Selected passage ->
-------------------------

Music Notes: This land is whose land?

Folksinger Woody Guthrie (1912-1967) is widely acclaimed as the great bard of the American working class. More than fifty years after his death, his songs are still performed around the world. Guthrie grew up in Okemah, Oklahoma, in the heart of Cherokee territory. So, when a young Indigenous musician raises questions about Woody’s most celebrated song, “This Land Is Your Land,” it’s an invitation to think about his life and examine the assumptions of earlier generations of progressive artists. Guthrie wrote “This Land Is Your Land” in 1940 as a riposte to popular singer Kate Smith’s recording of Irving Berlin’s jingoistic World War I song, “God Bless America.”  Rather than a flag-waving, patriotic song, Woody, who was a communist, wanted a song that celebrated working people and criticized the capitalist system.

Indigenous singer Mali Obomsawin, a member of the Abenaki First Nation, criticized the song in a June 14 article, “This Land Is Whose Land?” published by the Smithsonian Center for Folklife and Cultural Heritage (www.folklife.si.edu). For Obomsawin, “This Land” falls flat. “In the context of America, a nation-state built by settler colonialism, Woody Guthrie’s protest anthem exemplifies the particular blind spot that Americans have in regard to Natives: American patriotism erases us, even if it comes in the form of a leftist protest song.”

-------------------------

Task input ->
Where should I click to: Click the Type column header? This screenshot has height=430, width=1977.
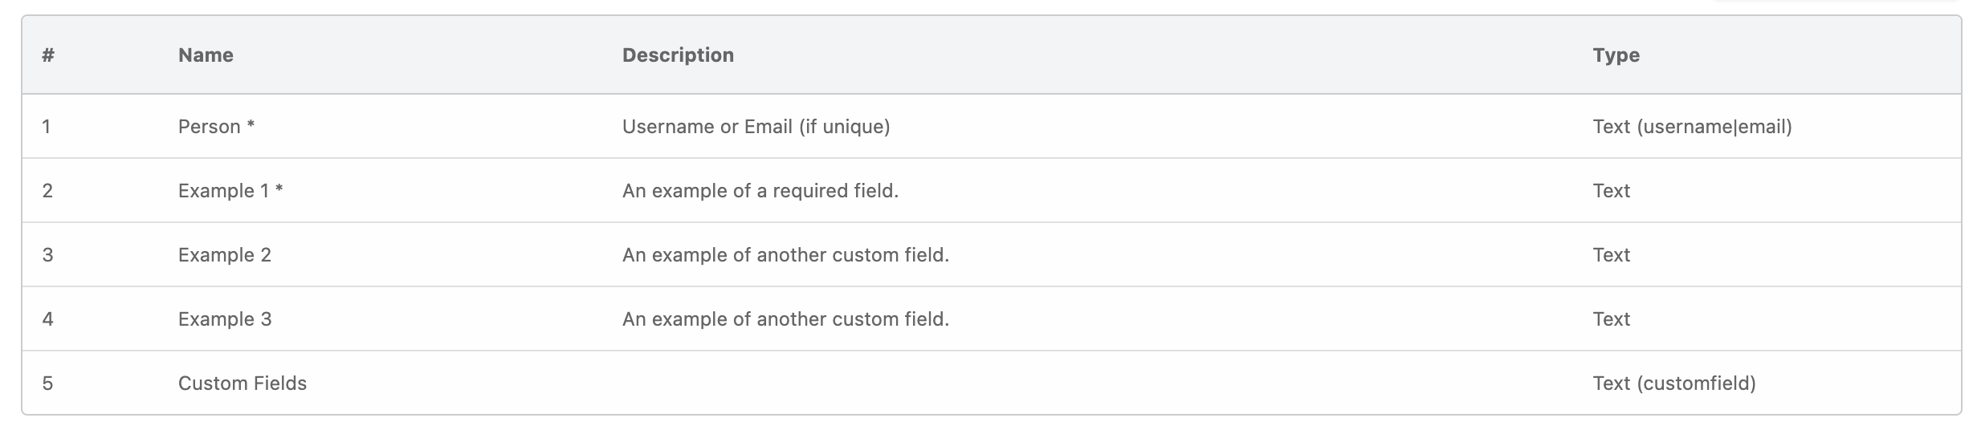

-------------------------

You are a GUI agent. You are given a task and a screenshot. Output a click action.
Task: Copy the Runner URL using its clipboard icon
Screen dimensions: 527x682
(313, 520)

-------------------------

Directives ->
1. Write out the whole passage on Woody Guthrie word for word.
2. List each line of the records that contains the string "click", copied in full. Case counts.
The text and the records come from unrelated sources.

Responses by task ->
1.
Music Notes: This land is whose land?

Folksinger Woody Guthrie (1912-1967) is widely acclaimed as the great bard of the American working class. More than fifty years after his death, his songs are still performed around the world. Guthrie grew up in Okemah, Oklahoma, in the heart of Cherokee territory. So, when a young Indigenous musician raises questions about Woody’s most celebrated song, “This Land Is Your Land,” it’s an invitation to think about his life and examine the assumptions of earlier generations of progressive artists. Guthrie wrote “This Land Is Your Land” in 1940 as a riposte to popular singer Kate Smith’s recording of Irving Berlin’s jingoistic World War I song, “God Bless America.”  Rather than a flag-waving, patriotic song, Woody, who was a communist, wanted a song that celebrated working people and criticized the capitalist system.

Indigenous singer Mali Obomsawin, a member of the Abenaki First Nation, criticized the song in a June 14 article, “This Land Is Whose Land?” published by the Smithsonian Center for Folklife and Cultural Heritage (www.folklife.si.edu). For Obomsawin, “This Land” falls flat. “In the context of America, a nation-state built by settler colonialism, Woody Guthrie’s protest anthem exemplifies the particular blind spot that Americans have in regard to Natives: American patriotism erases us, even if it comes in the form of a leftist protest song.”

2.
Where should I click to: Click the Type column header? This screenshot has height=430, width=1977.
You are a GUI agent. You are given a task and a screenshot. Output a click action.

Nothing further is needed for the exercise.